_ИСХОДНЫЙ ТЕКСТ_:
###

Борис Зайцев, Чуковский К., Год: 1908

Время на прочтение: 10 минут(ы)
Зайцев Б. К. Собрание сочинений. Т. 10 (доп.).
Письма 1901—1922 гг. Статьи. Рецензии.
М.: Русская книга, 2001.

Корней Чуковский

БОРИС ЗАЙЦЕВ

1

Г. Зайцев очень часто сближает людей с животными и растениями.
В его рассказе ‘Миф’ мало того, что героиня называется Лисичкой, она сначала напоминает своему мужу ‘милого страуса’, потом ‘светло-солнечную рыбу’, а потом ‘приветливого жеребенка’.
Во ‘Мгле’ человека, волка и собак ‘равно охватывает далекий, неясно молчащий горизонт’, а в ‘Деревне’ одновременно рождаются ‘пестрый теленок, маленький человечек и пара жеребят’. В ‘Полковнике Розове’ человек жалеет, что у него нет четырех собачьих лап.

###

_ЗАДАНИЕ 1_: Извлеките из статьи о Борисе Зайцеве отрывок, который начинается со слов «Зайцев Б. К.» и заканчивается словами «животными и растениями.».
_ЗАДАНИЕ 2_: Пожалуйста, ответьте по статье о Борисе Зайцеве: кто одновременно рождается в рассказе «Деревня»?

###

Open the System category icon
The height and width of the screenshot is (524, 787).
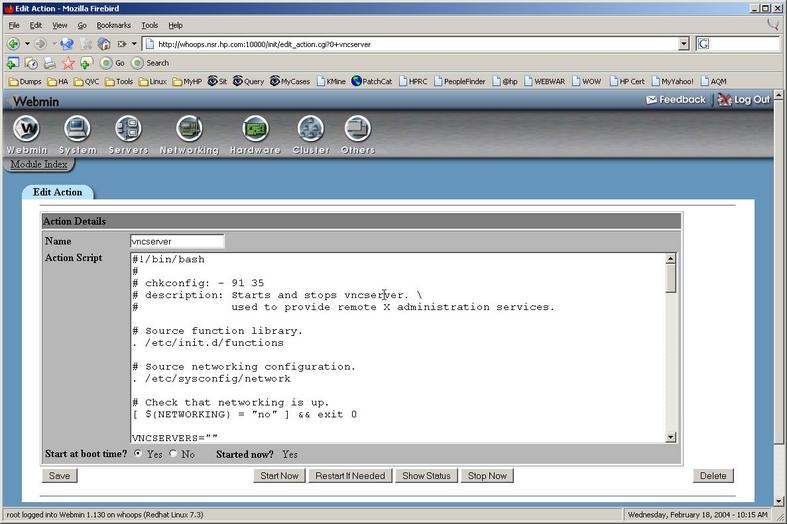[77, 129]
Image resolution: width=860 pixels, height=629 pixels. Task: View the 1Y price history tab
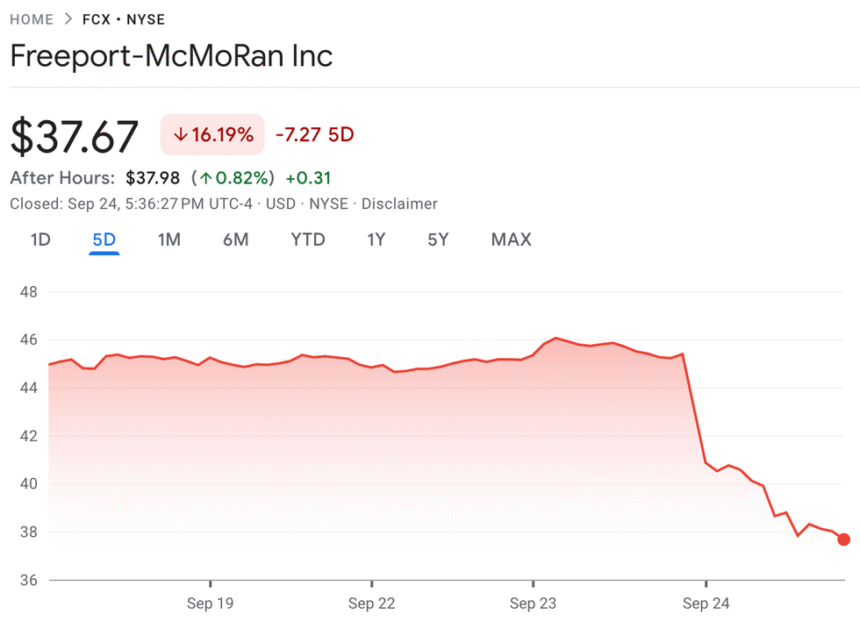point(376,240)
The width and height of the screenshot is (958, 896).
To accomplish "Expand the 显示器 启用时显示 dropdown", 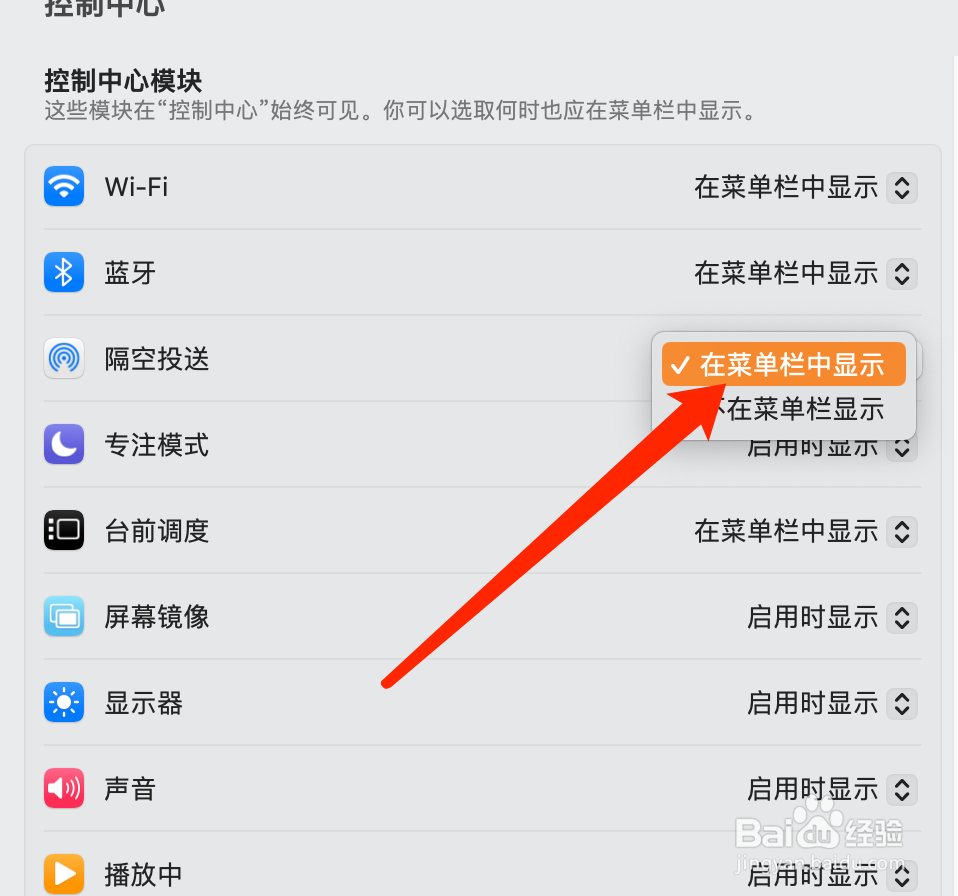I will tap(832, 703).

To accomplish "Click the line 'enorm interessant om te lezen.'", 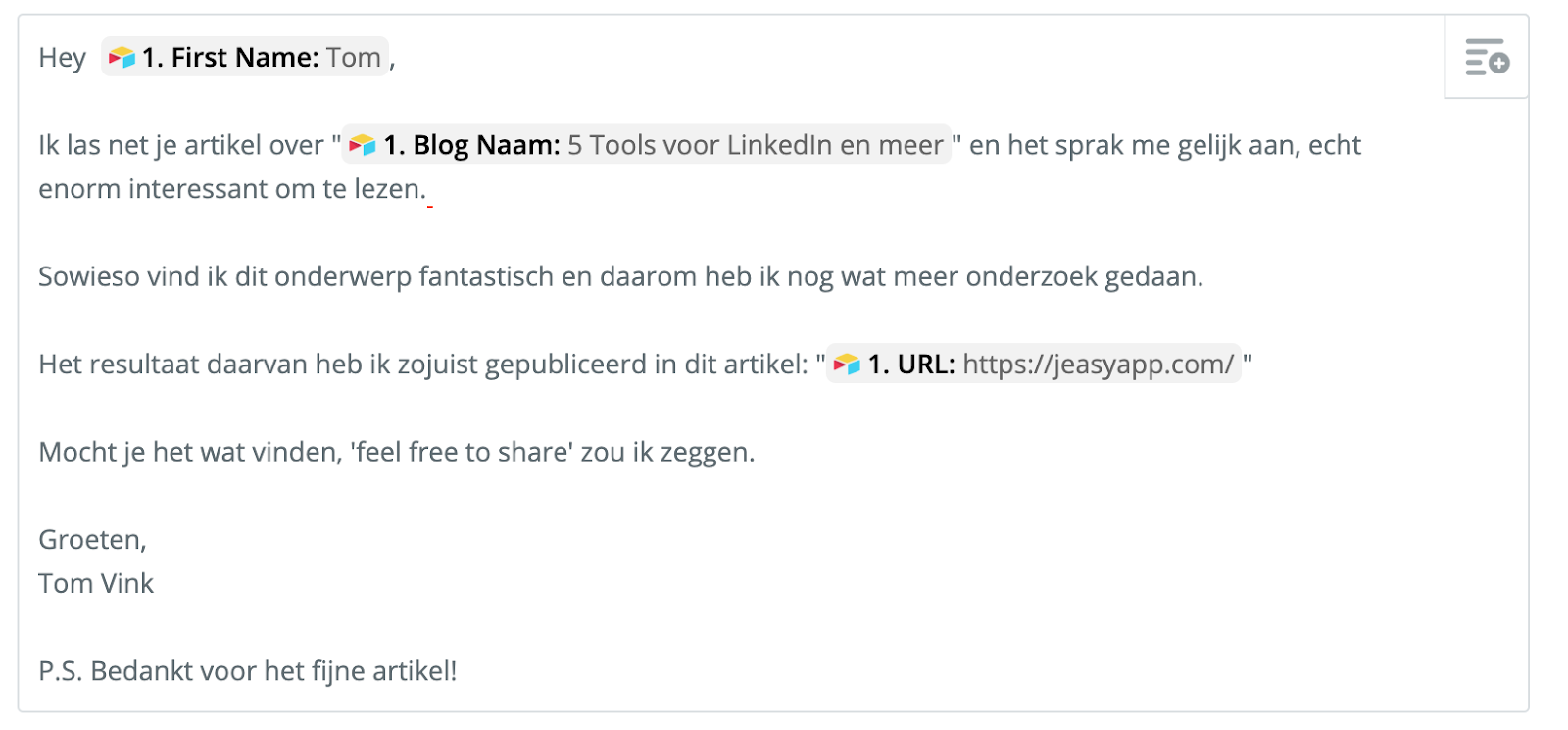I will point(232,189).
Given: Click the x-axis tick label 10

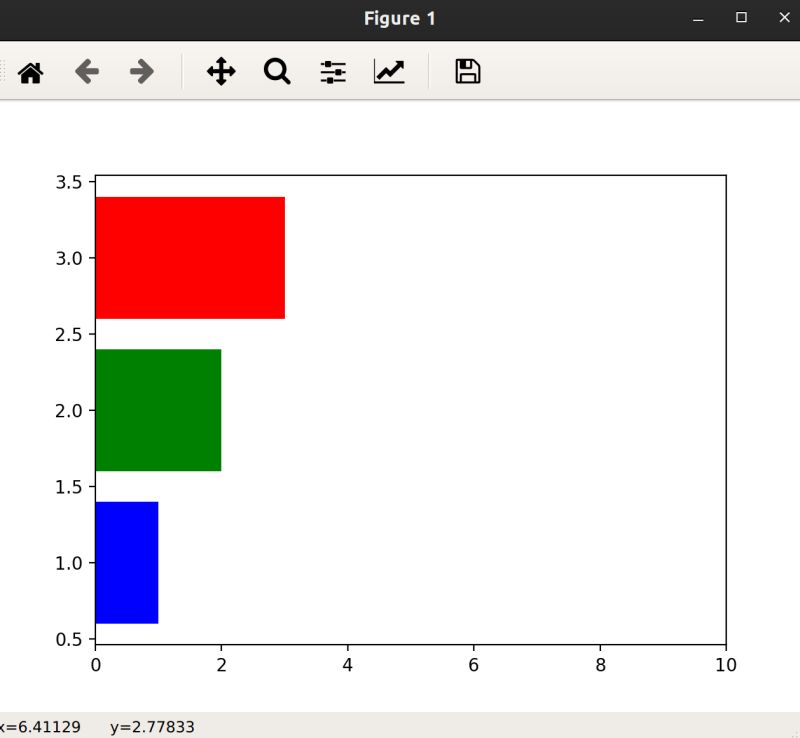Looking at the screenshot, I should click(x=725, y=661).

###

_ПРАВИЛЬНЫЙ ОТВЕТ 1_:
Зайцев Б. К. Собрание сочинений. Т. 10 (доп.).
Письма 1901—1922 гг. Статьи. Рецензии.
М.: Русская книга, 2001.

Корней Чуковский

БОРИС ЗАЙЦЕВ

1

Г. Зайцев очень часто сближает людей с животными и растениями.

_ПРАВИЛЬНЫЙ ОТВЕТ 2_: Пестрый теленок, маленький человечек и пара жеребят.